We run a number of different web crawlers for different purposes. Our main crawler visit hundreds of sites on a daily, weekly, monthly, quarterly or six-monthly basis. This crawl process uses two different approaches for capturing web pages. For some URLs, we use an automated web browser to download the page, including images, stylesheets, and some dynamic JavaScript content. We identify this crawling process by including the following declaration in the User Agent:

                    bl.uk_lddc_renderbot/{{VERSION}} (+ http://www.bl.uk/aboutus/legaldeposit/websites/websites/faqswebmaster/index.html)
                

Where the {{VERSION}} part indicates which version of our crawler is in use, e.g. bl.uk_lddc_renderbot/2.0.0.

Because this process involves running an actual web browser, it can download quite a lot of URLs in a short time, just like a normal user would. However, only a very small set of URLs use this crawl method -- the vast majority of URLs are downloaded using a more traditional web crawler that works a bit more like a normal search engine web crawler. This identifies itself as:

                    bl.uk_ldfc_bot/{{VERSION}} (+ http://www.bl.uk/aboutus/legaldeposit/websites/websites/faqswebmaster/index.html)
                

for the usual regular crawling activity, or as

                    bl.uk_lddc_bot/{{VERSION}} (+ http://www.bl.uk/aboutus/legaldeposit/websites/websites/faqswebmaster/index.html)
                

if it's part of our less frequent domain crawls, where we attempt to download content from all UK web sites, which we usually do once per year.

These larger-scale crawls are more polite, and will download resources from a given web site at no more than two requests per second, will 'back off' if the site is responding slowly.

In general robots.txt is respected and is checked every hour for any changes. We do occasionally chose to disobey robots.txt if necessary. Those 'robot exclusion' directives are usually composed with search engines in mind, and as such, tend to block resources that are unimportant to search engines like stylesheets or JavaScript. However, as an archive, we need those resources in order to be able to replay the content, so sometimes have to ignore robots.txt in order to get them.

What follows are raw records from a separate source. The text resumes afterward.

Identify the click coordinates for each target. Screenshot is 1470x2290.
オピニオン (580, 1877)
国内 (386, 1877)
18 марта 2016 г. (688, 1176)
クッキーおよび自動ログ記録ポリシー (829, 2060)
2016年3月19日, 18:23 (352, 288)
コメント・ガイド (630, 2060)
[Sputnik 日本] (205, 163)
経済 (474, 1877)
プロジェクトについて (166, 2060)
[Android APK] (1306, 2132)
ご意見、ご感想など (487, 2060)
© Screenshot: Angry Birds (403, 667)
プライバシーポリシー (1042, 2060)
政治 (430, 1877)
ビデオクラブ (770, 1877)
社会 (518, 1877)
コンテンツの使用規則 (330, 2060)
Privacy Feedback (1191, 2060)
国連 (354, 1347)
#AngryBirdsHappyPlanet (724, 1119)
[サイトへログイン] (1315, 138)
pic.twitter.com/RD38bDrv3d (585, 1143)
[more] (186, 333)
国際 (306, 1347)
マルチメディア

In general a limit is set on the amount of data we download from a given web host: exceeding the limit will automatically stop the crawler. This ensures that if the crawler is in some kind of "trap" it will stop automatically. These download caps are occasionally lifted for large sites where we wish to ensure we get as much of the content as possible.

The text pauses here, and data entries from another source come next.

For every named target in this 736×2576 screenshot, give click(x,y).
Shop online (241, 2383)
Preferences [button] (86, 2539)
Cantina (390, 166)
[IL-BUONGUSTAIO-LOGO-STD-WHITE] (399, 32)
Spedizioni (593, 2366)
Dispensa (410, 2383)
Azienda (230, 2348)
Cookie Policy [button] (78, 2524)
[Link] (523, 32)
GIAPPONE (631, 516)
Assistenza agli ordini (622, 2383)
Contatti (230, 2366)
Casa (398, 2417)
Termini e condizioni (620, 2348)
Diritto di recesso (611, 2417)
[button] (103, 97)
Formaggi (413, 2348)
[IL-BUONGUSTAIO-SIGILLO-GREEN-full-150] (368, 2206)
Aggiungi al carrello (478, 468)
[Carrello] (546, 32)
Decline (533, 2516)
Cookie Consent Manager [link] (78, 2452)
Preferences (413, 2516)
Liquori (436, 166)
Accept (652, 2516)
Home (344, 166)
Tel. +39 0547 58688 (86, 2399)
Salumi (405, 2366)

Making Your Website Crawler-Friendly

There are a number of things which you can do to help the UK Web Archive capture as much content as possible from your website:

  • Create a Site Map, and if possible a XML site map too. Creating a site map ensures all the website content can be crawled (some pages may not be discoverable by the crawler, for example pages which use Flash or JavaScript navigation). Having a site map will also help users to find your pages via search engines.
  • Use robots.txt to prevent access to areas of the site which may cause problems if crawled e.g. databases, including online catalogues; "shopping baskets", etc.
  • Provide standard links to content which would otherwise only be accessed via selecting drop down menus, certain dynamic kinds of navigation (e.g JavaScript) or by conducting searches on the website. This is because the crawler cannot access content hidden behind search forms. Websites can of course still use those devices but if standard links are also provided on the website then the content is more likely to be captured properly.

For more information, please see:

What Can't Yet Be Archived

The current generation of web crawlers cannot capture:

  • Interactive, dynamically generated content
  • Content that is only available via a search engine on the website, or some other form submission method
  • Some types of JavaScript-driven menus
  • YouTube videos, Flash movies and similar streaming audio or video (some audio and video files can be captured, e.g. those embedded via the standard HTML5 <video> or <audio> tags).

Unlike static HTML, which is relatively easy to capture, script code is very hard for traditional web crawlers to analyse, which is why we run web browsers for a limited part of our crawls. Even that cannot capture very interactive web sites, like single-page web applications, or any site feature that needs a remote server to function. In practical terms this means that entering queries into the search box of an archived version of a website will not work. Standard links on the website, however, will work as normal.

Many sites provide both a search box and a site map to help their users search content in different ways, but if there is only search engine retrieval the UK Web Archive will not be able to harvest the content.

Some JavaScript driven menus do not function well once archived. YouTube videos, Flash movies, and similar streaming audio or video are also beyond the capability of web crawlers. However, as members of the International Internet Preservation Consortium, contributors to the UK Web Archive are developing tools which will help capture this content in the future.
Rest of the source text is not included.